Help Yugoslavia heal
| CHARLOTTESVILLE, VA.
So, Slobodan Milosevic has been arrested. On April 1, Serbia's 11-year strongman finally surrendered to Yugoslavia's newly democratic government, which accuses him of offenses against their country's domestic law.
What should come next - for Mr. Milosevic, and more important, for the 20-plus million people of all the troubled lands that were once part of the Yugoslav federation?
Many in the West are excited at the prospect that, with Milosevic detained, the UN's war crimes tribunal in The Hague might now be able to try him. On April 6, the court's registrar handed the Yugoslav justice minister a demand for Milosevic's extradition.
Until now, however, many leaders and people in Yugoslavia's heartland republic, Serbia, still challenge the right of the international tribunal to try Milosevic.
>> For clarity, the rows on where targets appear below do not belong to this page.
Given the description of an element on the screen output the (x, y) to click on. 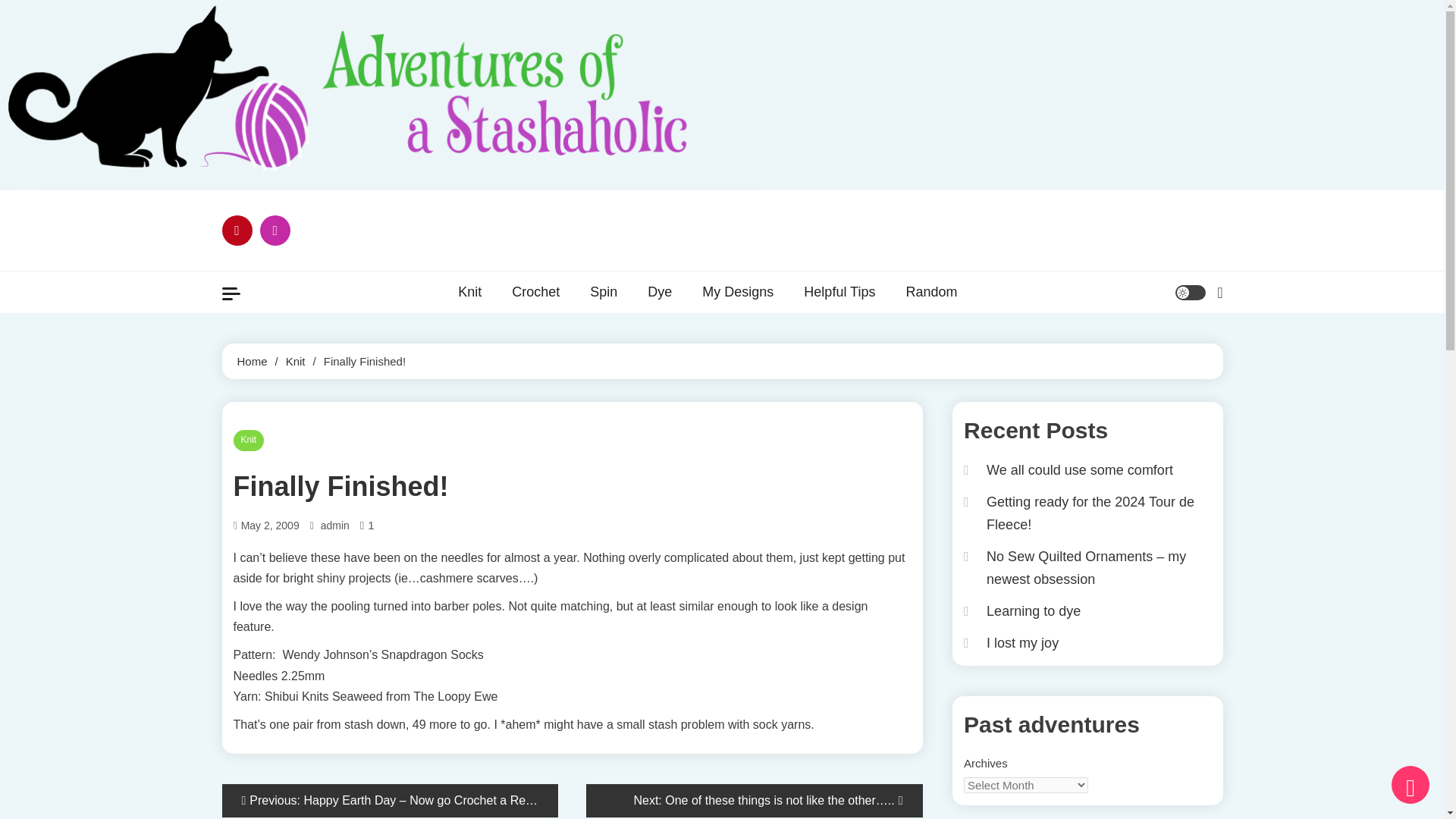
Random (930, 291)
site mode button (1189, 292)
Home (250, 360)
Dye (659, 291)
Adventures of a Stashaholic (749, 247)
May 2, 2009 (270, 525)
My Designs (738, 291)
admin (334, 525)
Search (1180, 349)
Helpful Tips (839, 291)
Knit (295, 360)
Spin (603, 291)
Knit (248, 440)
Knit (469, 291)
Crochet (535, 291)
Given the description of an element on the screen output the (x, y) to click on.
Some see the tribunal as unduly influenced by the US and its NATO allies, who just two years ago were inflicting terrible casualties on Serbian civilians, as well as soldiers, during the Kosovo-related bombings of 1999. Some, including Yugoslav President Vojislav Kostunica, see the war-crimes court as fatally biased against ethnic Serbs. And some Serbs, no doubt, just prefer to continue viewing members of their own ethnic group as the main victims of all of history's wrongs, rather than looking at the damage that Serbian individuals, including Milosevic, have inflicted on non-Serbs.
Other factors may also block Milosevic's speedy extradition to The Hague. The question of which level of government in Belgrade has the power to extradite him might soon become unclear. Montenegro, Serbia's junior partner in the present Yugoslav federation, is going to the polls April 22, and may vote to secede. How could new constitutional arrangements, including those affecting extradition, be worked out? All of that could take time to resolve.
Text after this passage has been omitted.